Die knapp zweistündige Geschichte wird in episodischen Szenen erzählt. Die Figuren, alle dargestellt von einem hervorragenden Ensemble aus LaiendarstellerInnen der Theatergruppe kWer und der Volksbühne Naturns, sind Blitzlichter aller gängigen Positionen zum Krieg. Der Politiker fehlt genauso wenig wie der die Pace-Fahne schwingende Pazifist. Eine Mutter sorgt sich um ihren Sohn. Man versteht, warum – wenn dann der Söldner über die Bühne marschiert, keine Fragen stellt, um am Ende doch einzusehen, dass das Schlachtfeld schon lange nicht mehr zum Heldenspielplatz taugt. Ein Experte und eine Journalistin bemühen sich um Antworten, während die Helferin konkrete Hilfe fordert und für ihre Naivität teuer zahlen muss. Die Fremde musste aus ihrer Heimat fliehen und kann mit den westlichen Dogmen von Freiheit und Demokratie trotzdem nicht viel anfangen. Das sorgt für Zündstoff im Zusammenleben mit der besorgten Bürgerin, die anfänglich von den humanitären Verpflichtungen der internationalen Gemeinschaft spricht, sich später aber mit fragwürdigen Ansichten entlarvt. Und dann gibt es da noch den Kriegsgewinnler, der am Ende aber gleich Verlierer ist wie alle anderen auch. Wie ein roter Faden zieht sich das chilenische Protestlied “El pueblo unido” durch das Stück, das den Kampf des Volkes für Freiheit und Gerechtigkeit besingt. Vergeblich. Menschen können Ordnung schaffen, diese aber nicht erhalten. Aber wie reagieren wir, wenn die vermeintliche Ordnung plötzlich kollabiert?Solange der Krieg nicht mit schwerem Schritt durch unsere Breitengrade zieht, lassen wir uns gerne von ihm unterhalten. Gebannt und entrüstet sitzen wir vor Fernseher und Internet und konsumieren Staub, Dreck und Tod. Bilder aus weit entfernten Ländern, heiß von Gewalt und Vergeltung. Auf unseren sicheren Rängen verfolgen wir Schlachten und Eroberungen und klatschen begeistert Beifall. Es ist diese Doppelmoral, die Mahlknecht in “Unser schrecklich schöner Krieg” aufzeigt. Auch sprachlich klingt der doppelte Boden an: Da wird aus Krieg plötzlich eine “Intervention” oder “Mission”, bestenfalls aus humanitären Gründen. In 100 Minuten gelingt es Selma Mahlknecht und ihren SchauspielerInnen, die gesamte Komplexität und Absurdität des Krieges, aber auch die Scheinheiligkeit unserer Gesellschaft aufzuzeigen. Diese kritische Betrachtung macht dieses Stück so wertvoll – und leider so aktuell.
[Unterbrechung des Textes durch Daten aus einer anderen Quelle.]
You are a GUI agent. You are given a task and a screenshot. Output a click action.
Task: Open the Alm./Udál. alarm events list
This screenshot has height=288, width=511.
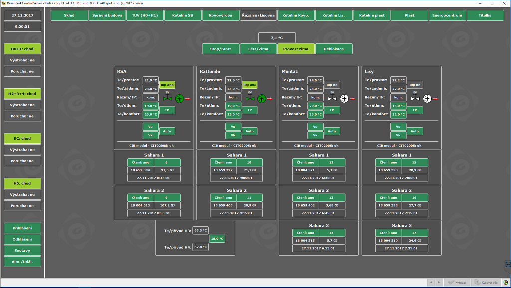point(22,262)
Auf dem Weg nach Hause warte ich an einer roten Ampel und drücke gedankenversunken am Autoradio. Fragile Waffenruhe im Osten der Ukraine. Millionen flüchten aus dem zerbombten Syrien, ein Exodus in biblischen Ausmaßen. Die USA suchen Strategie gegen die ISIS-Miliz. Libyen, vor 2011 der höchstentwickelte Staat in Afrika, geht in Flammen auf. Deutschland drittgrößter Waffenexporteur der Welt. “Ich wünsche Ihnen noch einen schönen Abend.”
Weitere Aufführungen: 13., 16. und 17. September 2014 im Theatersaal Naturns, Schlossweg ,1 und am 20. September im Schulzentrum Mals.
Selma Mahlknecht, geboren 1979. Matura am Humanistischen Gymnasium Meran, Studium an der Universität für darstellende Kunst und Musik in Wien. Neben verschiedenen Theaterproduktionen im In-und Ausland etablierte sich Mahlknecht mit Büchern wie “Es ist nichts geschehen” oder “Helena” (ausgezeichnet mit dem Sir Walter Scott–Preis 2012) auch als Schriftstellerin. Ihr Roman “Lunarda” entstand in Zusammenarbeit mit Herbert Rosendorfer. Sie lebt und arbeitet abwechselnd in Südtirol und der Schweiz.